You know that feeling when your nails look AWESOME, but when you take a picture it's too dark and your skin is wayyy too orange? Well, I take photos of my nails on basically a daily basis, I am going to share how I edit my photos. 

I am a lazy person and I take my photos with my iPhone 7 plus. I have tried taking them with a better camera, but I wouldn't upload them to my computer to edit. What I have learned is that I need to make it as quick and as easy as possible for me to take and edit photos or I will never share anything.


My setup includes 2 daylight bulbs in adjustable light stands. I bought these from Henrys. I do not use the included light box because I like seeing the glossyness on my non-matte nail polishes. I do use the plain white background, which is also included in the kit.

I am constantly moving my light set up, so sometimes I get photos that are quite dark because they weren't properly lit, like the example below. 

I use Snapseed to do most of my photo editing and Typic to add my watermark. 

So here is my unedited photo:  

Things to note about the above photo are: my skin color is the wrong shade, the polish color is not that dark in real life, and the white dots all over my skin from using a terrible non-acetone remover to clean up. 

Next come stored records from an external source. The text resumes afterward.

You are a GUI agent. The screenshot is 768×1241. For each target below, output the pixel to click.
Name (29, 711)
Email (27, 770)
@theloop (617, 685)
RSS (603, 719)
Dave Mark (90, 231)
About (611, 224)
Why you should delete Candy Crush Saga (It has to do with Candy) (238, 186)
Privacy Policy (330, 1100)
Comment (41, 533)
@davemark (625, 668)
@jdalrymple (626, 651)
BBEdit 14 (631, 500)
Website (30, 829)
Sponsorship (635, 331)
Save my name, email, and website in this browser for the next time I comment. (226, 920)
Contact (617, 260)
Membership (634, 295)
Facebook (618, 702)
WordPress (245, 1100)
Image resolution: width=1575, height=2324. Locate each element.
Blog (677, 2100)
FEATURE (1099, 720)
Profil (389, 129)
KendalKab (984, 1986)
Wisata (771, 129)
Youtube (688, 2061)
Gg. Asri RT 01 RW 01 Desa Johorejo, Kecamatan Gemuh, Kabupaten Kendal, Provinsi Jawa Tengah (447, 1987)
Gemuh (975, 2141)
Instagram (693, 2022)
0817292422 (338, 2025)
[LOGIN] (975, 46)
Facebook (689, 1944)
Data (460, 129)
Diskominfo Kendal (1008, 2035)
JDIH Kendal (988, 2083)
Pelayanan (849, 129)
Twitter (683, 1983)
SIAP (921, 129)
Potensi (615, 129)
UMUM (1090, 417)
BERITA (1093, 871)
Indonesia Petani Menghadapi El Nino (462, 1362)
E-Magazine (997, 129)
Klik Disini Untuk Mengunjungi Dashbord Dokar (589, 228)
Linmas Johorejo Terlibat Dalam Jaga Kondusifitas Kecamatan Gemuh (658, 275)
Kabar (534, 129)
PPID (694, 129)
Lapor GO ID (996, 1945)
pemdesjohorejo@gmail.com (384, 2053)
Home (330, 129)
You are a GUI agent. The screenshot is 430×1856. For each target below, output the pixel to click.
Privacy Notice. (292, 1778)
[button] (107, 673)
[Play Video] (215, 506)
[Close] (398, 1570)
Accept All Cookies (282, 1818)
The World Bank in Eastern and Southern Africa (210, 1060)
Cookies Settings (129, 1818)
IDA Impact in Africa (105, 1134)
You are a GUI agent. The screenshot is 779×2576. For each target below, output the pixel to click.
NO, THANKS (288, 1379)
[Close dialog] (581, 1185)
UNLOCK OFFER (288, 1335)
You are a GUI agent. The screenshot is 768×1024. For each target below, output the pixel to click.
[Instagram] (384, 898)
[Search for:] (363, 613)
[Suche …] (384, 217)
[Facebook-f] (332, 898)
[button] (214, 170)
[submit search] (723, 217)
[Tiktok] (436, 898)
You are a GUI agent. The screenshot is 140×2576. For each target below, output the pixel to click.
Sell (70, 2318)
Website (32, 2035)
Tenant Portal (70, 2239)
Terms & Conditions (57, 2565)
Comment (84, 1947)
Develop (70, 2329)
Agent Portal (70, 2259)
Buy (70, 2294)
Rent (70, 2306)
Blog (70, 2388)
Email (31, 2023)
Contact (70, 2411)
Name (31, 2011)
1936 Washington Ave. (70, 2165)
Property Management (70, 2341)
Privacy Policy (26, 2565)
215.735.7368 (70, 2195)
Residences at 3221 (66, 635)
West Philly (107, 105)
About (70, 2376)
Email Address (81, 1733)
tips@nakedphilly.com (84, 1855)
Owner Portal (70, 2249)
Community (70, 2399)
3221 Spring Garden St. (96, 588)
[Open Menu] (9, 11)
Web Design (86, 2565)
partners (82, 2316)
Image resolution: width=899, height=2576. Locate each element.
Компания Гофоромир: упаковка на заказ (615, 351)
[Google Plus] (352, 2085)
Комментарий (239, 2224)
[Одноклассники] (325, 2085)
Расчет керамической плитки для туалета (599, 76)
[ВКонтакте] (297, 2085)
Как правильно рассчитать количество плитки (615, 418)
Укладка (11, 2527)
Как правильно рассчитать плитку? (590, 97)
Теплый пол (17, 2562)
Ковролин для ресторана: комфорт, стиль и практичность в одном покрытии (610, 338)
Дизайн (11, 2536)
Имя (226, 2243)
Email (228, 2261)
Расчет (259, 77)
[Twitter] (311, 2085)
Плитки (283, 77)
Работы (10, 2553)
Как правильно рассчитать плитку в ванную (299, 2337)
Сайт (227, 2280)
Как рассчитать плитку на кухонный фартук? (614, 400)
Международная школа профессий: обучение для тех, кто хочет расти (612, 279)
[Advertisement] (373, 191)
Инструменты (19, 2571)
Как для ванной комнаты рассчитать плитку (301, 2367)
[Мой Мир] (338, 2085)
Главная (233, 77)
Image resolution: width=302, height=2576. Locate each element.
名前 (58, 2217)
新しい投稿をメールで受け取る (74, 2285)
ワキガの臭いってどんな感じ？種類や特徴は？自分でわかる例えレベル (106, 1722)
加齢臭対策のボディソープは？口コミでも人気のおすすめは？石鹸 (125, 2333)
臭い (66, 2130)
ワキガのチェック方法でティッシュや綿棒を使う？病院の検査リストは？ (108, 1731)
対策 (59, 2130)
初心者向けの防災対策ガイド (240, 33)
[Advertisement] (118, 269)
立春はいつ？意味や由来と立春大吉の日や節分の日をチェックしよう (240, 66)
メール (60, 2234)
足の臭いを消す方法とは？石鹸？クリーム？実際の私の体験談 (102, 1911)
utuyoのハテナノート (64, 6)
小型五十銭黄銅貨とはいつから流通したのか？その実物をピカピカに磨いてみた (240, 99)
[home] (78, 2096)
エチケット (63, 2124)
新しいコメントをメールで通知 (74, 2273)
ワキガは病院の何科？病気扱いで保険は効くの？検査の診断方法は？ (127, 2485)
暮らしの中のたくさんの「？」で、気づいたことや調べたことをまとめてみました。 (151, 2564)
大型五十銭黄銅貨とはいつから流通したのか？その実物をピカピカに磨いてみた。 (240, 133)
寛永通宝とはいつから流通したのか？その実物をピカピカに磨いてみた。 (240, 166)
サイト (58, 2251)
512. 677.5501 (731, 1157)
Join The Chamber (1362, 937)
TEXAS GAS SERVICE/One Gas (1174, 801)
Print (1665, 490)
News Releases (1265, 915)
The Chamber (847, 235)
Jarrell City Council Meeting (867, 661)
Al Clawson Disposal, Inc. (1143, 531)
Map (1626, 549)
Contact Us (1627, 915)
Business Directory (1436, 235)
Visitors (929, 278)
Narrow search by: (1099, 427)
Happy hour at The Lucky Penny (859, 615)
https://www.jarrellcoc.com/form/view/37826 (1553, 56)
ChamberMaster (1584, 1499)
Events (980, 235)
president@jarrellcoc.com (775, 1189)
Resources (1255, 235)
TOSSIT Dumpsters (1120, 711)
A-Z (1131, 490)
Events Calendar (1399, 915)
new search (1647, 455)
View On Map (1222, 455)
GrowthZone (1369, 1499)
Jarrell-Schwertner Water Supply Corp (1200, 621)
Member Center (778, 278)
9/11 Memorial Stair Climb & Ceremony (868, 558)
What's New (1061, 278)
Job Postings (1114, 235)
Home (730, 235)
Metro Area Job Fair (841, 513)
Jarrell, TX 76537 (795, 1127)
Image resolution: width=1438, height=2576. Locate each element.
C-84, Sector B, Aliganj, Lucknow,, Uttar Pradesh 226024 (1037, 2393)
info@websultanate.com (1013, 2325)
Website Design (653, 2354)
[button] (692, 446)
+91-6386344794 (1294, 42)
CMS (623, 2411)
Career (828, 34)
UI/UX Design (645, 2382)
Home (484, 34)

I use the built in editing features on my phone to rotate and crop my photo.

Light and Warmth

The first thing I do is brighten the photo and reduce the warmth using the Tune Image feature in Snapseed. I look at my hand while wearing the polish in daylight, and then adjust the photo to look as similar to real life as I can make it. I pay special attention to the polish color because I want to properly represent how beautiful the color is.

Brighten Reduce Warmth


Removing Imperfections

On this specific photo, I have a lot of white dots on my skin. This is because I was using a non-acetone remover to clean up around my cuticle area, and it mostly just moved around the polish instead of removing it. 

Using the Healing feature in Snapseed, I tap each dot to remove it. The healing feature is basically a cloning feature, which replaces your dot with a dot from somewhere else on the image, so you need to be careful because you could easily double the things you are trying to remove. 

As you can see, on this photo, I removed 293 dots and imperfections. This does take a few minutes and I suggest zooming in and out multiple times to make sure the photo still looks how you want it to while you're using the healing feature.


I usually add my brand name to the photo beside my nail instead of my logo. This is because it is easy to crop out a logo from the corner of an image, but it is a bit more difficult to remove letters from beside/on top of skin and a nail design. 

Using Typic, I add text, and then resize and rotate the text to fit snugly beside on of my nails. 

So there you go! I do not edit the photos a lot, but I think the small changes I make really enhance the photo and my nails. I do find that this picture is still a bit dark, but I would rather have the polish colors be as close to accurate than have my entire photo bright.